** EXCERPTED DATA follows **
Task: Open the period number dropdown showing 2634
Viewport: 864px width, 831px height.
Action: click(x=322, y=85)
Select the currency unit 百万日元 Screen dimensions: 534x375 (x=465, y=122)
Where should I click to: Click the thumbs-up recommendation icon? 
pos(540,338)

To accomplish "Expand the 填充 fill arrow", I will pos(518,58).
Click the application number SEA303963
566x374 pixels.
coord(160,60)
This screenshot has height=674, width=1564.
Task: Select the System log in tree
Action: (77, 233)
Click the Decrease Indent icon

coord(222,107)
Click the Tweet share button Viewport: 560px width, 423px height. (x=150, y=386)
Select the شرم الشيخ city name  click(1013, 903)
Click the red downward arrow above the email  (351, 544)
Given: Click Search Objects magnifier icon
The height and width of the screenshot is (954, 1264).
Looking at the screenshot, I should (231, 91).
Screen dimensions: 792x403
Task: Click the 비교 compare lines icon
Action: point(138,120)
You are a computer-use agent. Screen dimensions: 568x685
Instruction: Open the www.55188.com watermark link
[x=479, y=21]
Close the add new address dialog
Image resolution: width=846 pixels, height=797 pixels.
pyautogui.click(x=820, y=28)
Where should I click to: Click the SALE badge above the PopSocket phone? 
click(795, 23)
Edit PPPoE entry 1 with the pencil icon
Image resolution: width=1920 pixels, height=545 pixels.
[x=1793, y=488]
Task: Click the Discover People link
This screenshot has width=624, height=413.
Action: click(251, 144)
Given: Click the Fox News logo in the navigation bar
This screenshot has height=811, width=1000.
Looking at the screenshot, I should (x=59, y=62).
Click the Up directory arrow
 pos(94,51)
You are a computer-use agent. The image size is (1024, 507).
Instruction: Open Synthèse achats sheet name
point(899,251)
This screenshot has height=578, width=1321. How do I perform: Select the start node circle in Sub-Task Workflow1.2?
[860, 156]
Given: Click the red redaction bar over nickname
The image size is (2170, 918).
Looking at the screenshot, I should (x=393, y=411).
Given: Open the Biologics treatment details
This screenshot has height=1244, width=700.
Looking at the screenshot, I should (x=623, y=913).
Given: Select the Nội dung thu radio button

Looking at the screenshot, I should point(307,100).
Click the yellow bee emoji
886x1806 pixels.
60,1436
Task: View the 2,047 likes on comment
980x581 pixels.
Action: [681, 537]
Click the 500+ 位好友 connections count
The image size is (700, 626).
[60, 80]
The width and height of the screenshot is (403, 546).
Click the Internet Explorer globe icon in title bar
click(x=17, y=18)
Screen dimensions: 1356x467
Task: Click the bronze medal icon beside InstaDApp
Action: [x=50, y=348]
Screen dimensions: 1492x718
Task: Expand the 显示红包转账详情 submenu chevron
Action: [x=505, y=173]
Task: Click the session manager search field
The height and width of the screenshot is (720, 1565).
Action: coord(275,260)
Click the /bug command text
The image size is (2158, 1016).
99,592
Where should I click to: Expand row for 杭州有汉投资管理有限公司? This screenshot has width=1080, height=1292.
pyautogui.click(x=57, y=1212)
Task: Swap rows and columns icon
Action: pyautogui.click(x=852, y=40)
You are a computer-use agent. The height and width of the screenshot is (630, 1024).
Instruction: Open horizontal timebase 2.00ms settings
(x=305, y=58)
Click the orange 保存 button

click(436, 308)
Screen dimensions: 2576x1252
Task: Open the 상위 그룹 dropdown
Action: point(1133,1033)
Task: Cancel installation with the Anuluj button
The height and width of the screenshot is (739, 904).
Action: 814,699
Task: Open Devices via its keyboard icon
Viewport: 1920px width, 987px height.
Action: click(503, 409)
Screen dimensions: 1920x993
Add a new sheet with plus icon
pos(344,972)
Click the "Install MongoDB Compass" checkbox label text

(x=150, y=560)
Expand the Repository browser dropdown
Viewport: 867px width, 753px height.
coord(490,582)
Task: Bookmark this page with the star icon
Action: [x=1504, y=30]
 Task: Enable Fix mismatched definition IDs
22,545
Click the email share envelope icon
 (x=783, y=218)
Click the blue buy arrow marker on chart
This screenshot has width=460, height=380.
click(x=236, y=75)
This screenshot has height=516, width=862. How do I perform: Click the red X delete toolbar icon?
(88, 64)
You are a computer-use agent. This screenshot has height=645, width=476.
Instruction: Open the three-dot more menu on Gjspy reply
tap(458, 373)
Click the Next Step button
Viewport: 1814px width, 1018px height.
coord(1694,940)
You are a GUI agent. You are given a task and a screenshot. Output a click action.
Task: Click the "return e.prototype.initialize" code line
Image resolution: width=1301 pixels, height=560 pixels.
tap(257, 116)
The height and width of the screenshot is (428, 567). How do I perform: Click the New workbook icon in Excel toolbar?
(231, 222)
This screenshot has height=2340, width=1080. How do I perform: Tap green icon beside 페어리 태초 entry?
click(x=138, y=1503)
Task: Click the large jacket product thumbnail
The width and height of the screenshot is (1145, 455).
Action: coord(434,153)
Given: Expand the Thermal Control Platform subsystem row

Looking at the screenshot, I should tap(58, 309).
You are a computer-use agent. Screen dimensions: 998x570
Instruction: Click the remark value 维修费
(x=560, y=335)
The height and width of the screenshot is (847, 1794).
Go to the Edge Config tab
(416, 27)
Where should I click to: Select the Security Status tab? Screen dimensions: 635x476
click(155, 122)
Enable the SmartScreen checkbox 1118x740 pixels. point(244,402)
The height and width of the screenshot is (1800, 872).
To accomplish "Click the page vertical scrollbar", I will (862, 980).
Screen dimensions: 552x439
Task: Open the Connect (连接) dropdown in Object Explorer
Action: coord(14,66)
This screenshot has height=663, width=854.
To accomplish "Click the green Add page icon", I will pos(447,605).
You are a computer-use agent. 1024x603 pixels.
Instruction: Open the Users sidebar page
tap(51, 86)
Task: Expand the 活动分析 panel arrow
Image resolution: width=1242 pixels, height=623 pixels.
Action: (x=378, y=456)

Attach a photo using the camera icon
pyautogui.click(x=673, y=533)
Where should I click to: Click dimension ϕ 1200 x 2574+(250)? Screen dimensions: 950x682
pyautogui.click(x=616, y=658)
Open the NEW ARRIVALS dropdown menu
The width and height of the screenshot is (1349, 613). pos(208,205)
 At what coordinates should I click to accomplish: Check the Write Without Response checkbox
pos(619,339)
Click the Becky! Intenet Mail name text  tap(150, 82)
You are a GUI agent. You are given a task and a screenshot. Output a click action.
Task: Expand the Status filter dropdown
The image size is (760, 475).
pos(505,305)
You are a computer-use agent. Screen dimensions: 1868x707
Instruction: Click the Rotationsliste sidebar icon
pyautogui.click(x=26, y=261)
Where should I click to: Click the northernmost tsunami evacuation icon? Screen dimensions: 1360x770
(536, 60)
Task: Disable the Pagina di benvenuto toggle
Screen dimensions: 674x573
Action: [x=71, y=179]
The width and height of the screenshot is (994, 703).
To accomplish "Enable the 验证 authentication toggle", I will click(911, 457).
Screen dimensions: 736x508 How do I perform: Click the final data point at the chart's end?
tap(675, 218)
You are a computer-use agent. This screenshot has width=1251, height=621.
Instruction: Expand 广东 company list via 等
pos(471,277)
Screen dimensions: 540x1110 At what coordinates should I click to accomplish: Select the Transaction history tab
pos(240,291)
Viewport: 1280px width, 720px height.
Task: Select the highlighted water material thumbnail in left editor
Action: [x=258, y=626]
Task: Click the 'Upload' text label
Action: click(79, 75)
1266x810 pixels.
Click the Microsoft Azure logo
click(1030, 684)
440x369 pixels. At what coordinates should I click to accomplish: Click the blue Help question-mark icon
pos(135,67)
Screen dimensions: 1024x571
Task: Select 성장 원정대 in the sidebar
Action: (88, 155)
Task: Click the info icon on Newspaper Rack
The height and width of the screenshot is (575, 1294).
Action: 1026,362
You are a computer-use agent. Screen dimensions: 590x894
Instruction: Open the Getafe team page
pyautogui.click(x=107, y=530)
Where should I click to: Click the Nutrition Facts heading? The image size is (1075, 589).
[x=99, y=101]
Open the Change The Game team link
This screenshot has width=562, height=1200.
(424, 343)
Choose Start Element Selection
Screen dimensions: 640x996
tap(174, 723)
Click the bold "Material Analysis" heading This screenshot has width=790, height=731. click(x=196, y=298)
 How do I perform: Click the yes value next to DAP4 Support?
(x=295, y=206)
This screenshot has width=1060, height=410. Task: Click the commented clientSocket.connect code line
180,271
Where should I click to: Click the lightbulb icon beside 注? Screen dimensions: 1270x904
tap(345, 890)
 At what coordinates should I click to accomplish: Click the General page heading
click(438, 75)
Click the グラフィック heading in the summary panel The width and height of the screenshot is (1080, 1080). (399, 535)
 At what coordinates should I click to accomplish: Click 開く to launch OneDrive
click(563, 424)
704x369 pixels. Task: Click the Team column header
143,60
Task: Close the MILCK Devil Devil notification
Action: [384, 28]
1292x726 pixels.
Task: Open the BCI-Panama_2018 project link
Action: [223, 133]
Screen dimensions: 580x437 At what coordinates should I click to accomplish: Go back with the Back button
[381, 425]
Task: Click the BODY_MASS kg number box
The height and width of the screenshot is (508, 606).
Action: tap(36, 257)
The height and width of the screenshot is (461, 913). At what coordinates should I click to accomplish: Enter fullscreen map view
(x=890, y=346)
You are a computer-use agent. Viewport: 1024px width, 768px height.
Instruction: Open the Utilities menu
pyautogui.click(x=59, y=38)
** End of EXCERPTED DATA **
◆ WORK INSTRUCTIONS
Pull every line containing the word "panel" out of the entries above.

◆ RESPONSE
Task: Expand the 活动分析 panel arrow
Click the グラフィック heading in the summary panel The width and height of the screenshot is (1080, 1080). (399, 535)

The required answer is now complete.